Firms face tough warehouse receipt system requirements
Only companies that will demonstrate ability to raise adequate capital to finance initial investment in infrastructure and three years operational expenses will be licensed to operate new stores under the new warehouse receipt system.
The condition is among other criteria outlined in the new Warehouse Receipt System Regulations, 2021 recently published by Agriculture Cabinet secretary Peter Munya.
Munya said investors interested in undertaking food crops management under the new system must submit a viable business plan for the intended warehouse business based on outlined criteria.
The regulations, the CS explained seek to ensure there is established central registry, licensing of warehouse operators, warehouse receipts, negotiation and transfer of warehouse receipts, duties and obligations of warehouse operator, depositor and pledgee.
Food commodities companies, Munya said will have to apply for licenses in the county governments but only after they have applied for a certificate of conformity from the warehouse receipt system council.
“An application for a warehouse operator’s license shall be made to the respective county executive committee member of the respective county government in Form 1C set out in the First Schedule and be accompanied with a non-refundable application fee prescribed in the Third Schedule,” he added.
Munya warned that the companies can have their licenses revoked if they repeat failure to remit returns on operation, professional misconduct, falsification of documents and improper use of the license.
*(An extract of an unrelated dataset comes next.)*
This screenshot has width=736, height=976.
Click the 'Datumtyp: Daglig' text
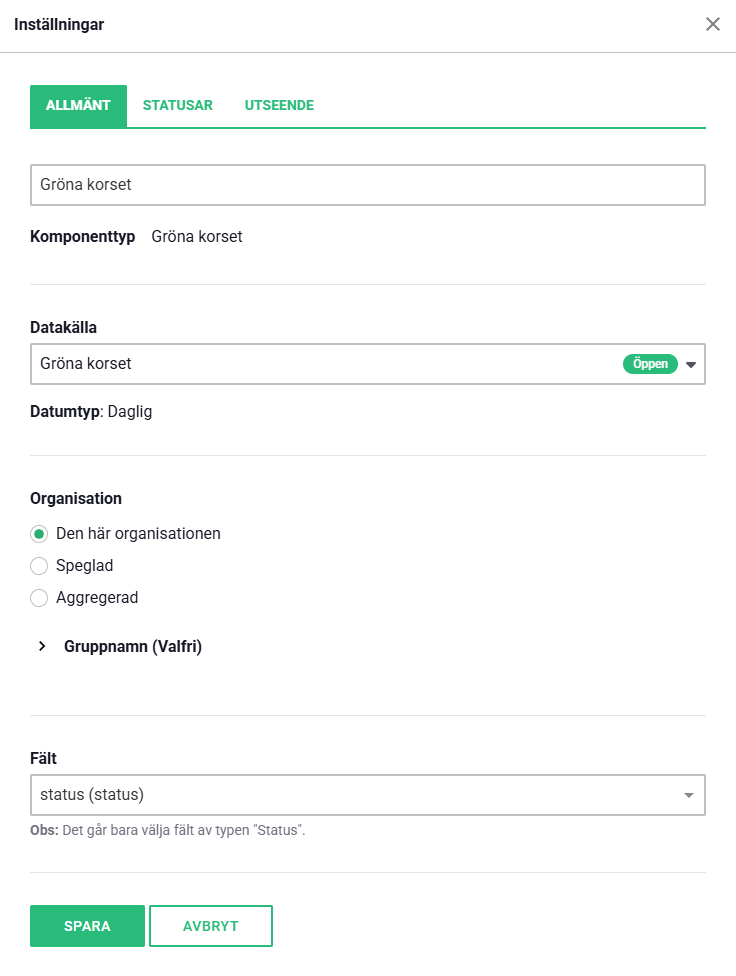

Since last year Agriculture and Food Authority (AFA) has been inspecting and certifying warehouses under the National Cereals and Produce Board (NCPB).
“Inspection of the stores is part of implementation of new reforms announced by Agriculture last year.
The inspection process has been followed by accreditation of the facilities,” AFA Acting director general Anthony Muriithi said.
He added: “The silos must meet Codex standards – a collection of standards, guidelines and codes of practice adopted by Codex Alimentarius Commission, the joint intergovernmental body of Food and Agriculture Organisation and World Health Organisation.
Leonard Kubok, AFA Food Crops Directorate interim director said 216 stores under the NCPB as well certified 118, all under the NCPB, account for 65 per cent of the agency’s total warehouses capacity.
Kubok further disclosed that the remaining stores have few issues that they need to comply with before they are certified.
The AFA inspectors are also inspecting stores under the management of the Kenya National Trading Corporation, private sector and co-operative societies.
He said a team of inspectors have been assessing key parameters before certifying the stores.
“These include sound pest management and seepage systems, easy accessibility, air ventilation, well done floors, pallets, CCTV systems, septic structures, fire extinguishers, toilets and main entrance must have canopy,” added Kubok.